» TASK BRIEF
Retype the lines starting with the one that contains "This screenshot has" and continuing to the end of the lines, leaving out the pictures.

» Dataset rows
:::

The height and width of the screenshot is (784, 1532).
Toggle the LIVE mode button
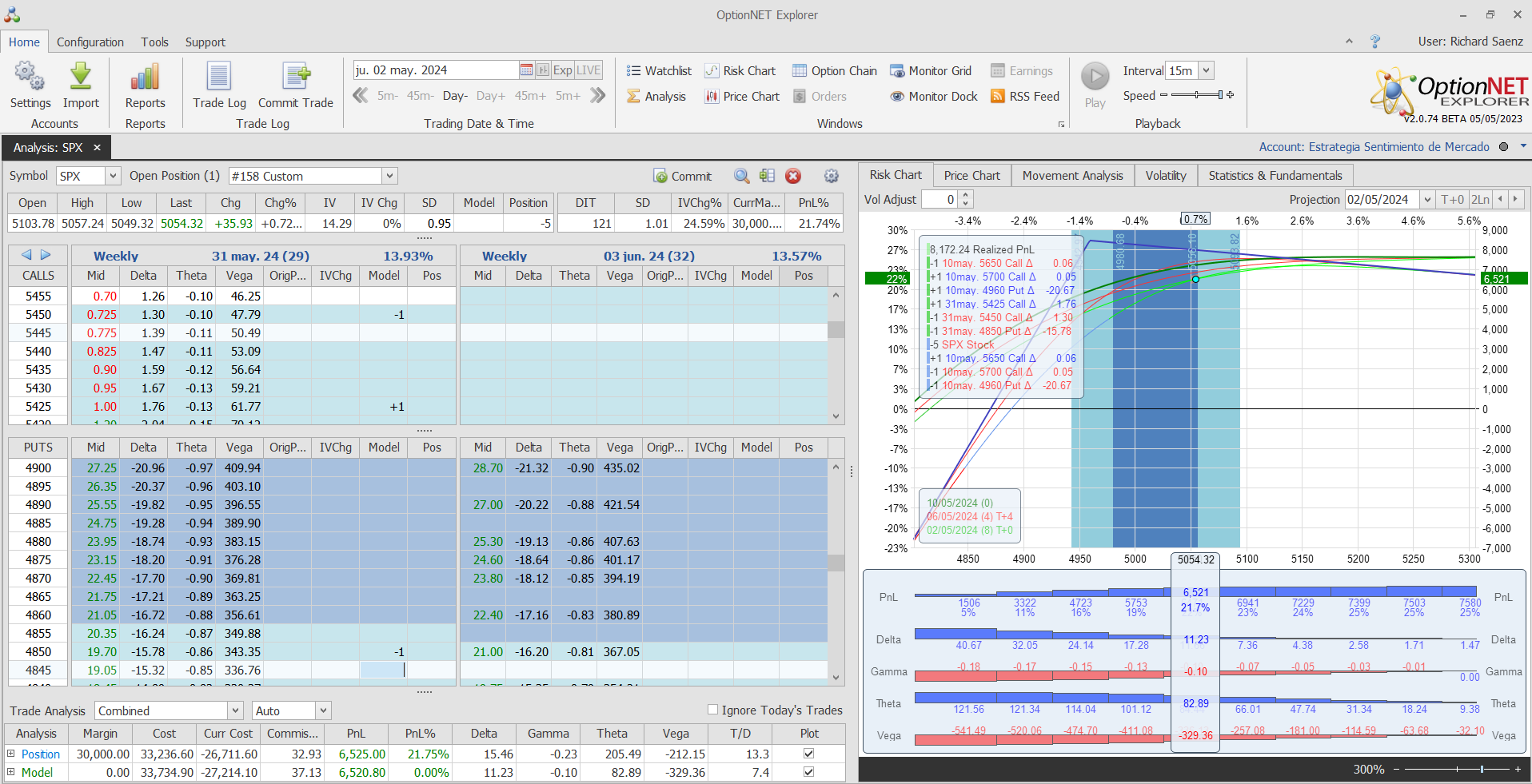tap(588, 70)
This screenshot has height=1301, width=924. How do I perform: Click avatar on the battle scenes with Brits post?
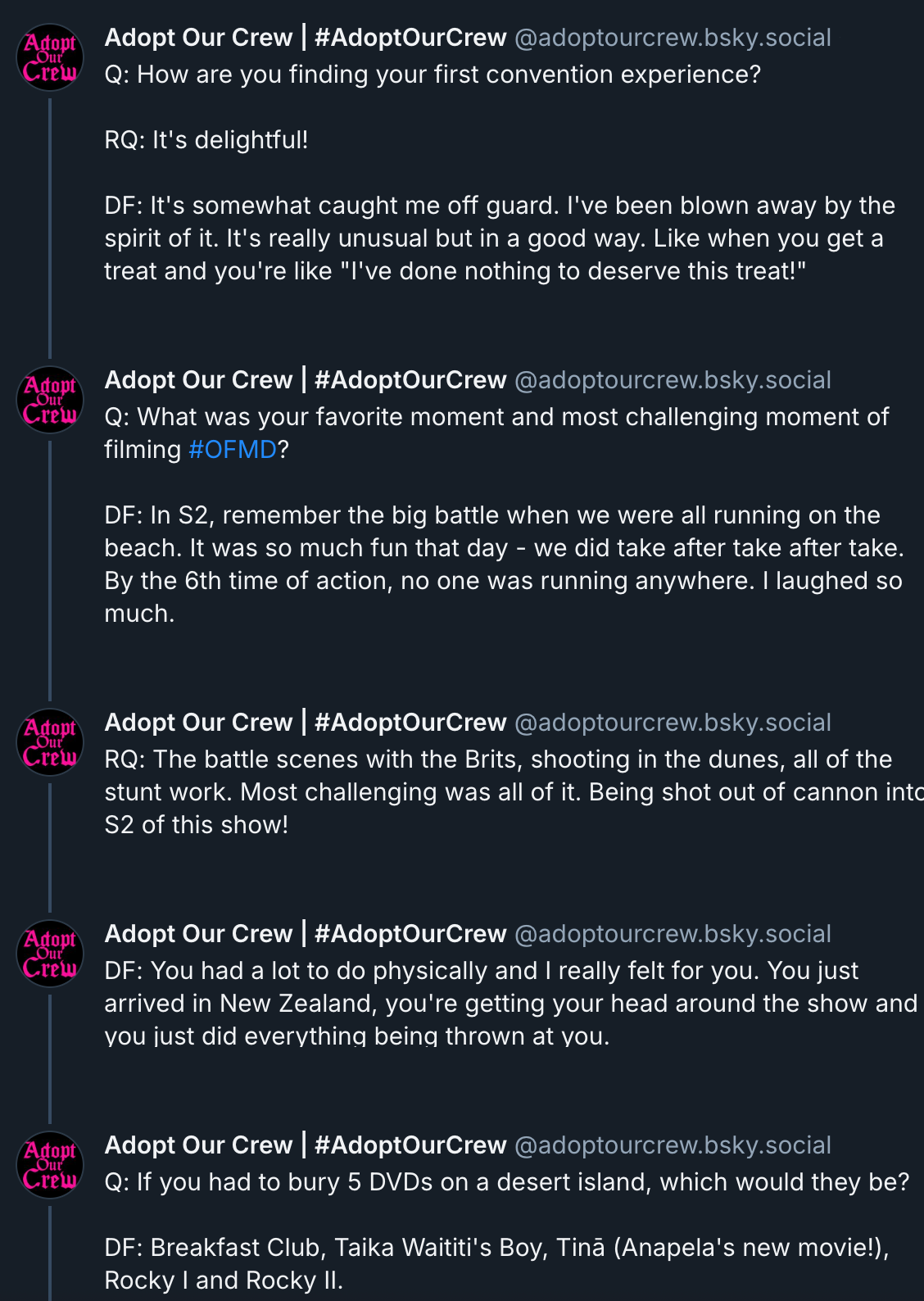click(x=50, y=742)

:::

» EXERCISE ANSWER
This screenshot has height=1301, width=924. How do I perform: Click avatar on the battle scenes with Brits post?
click(x=50, y=742)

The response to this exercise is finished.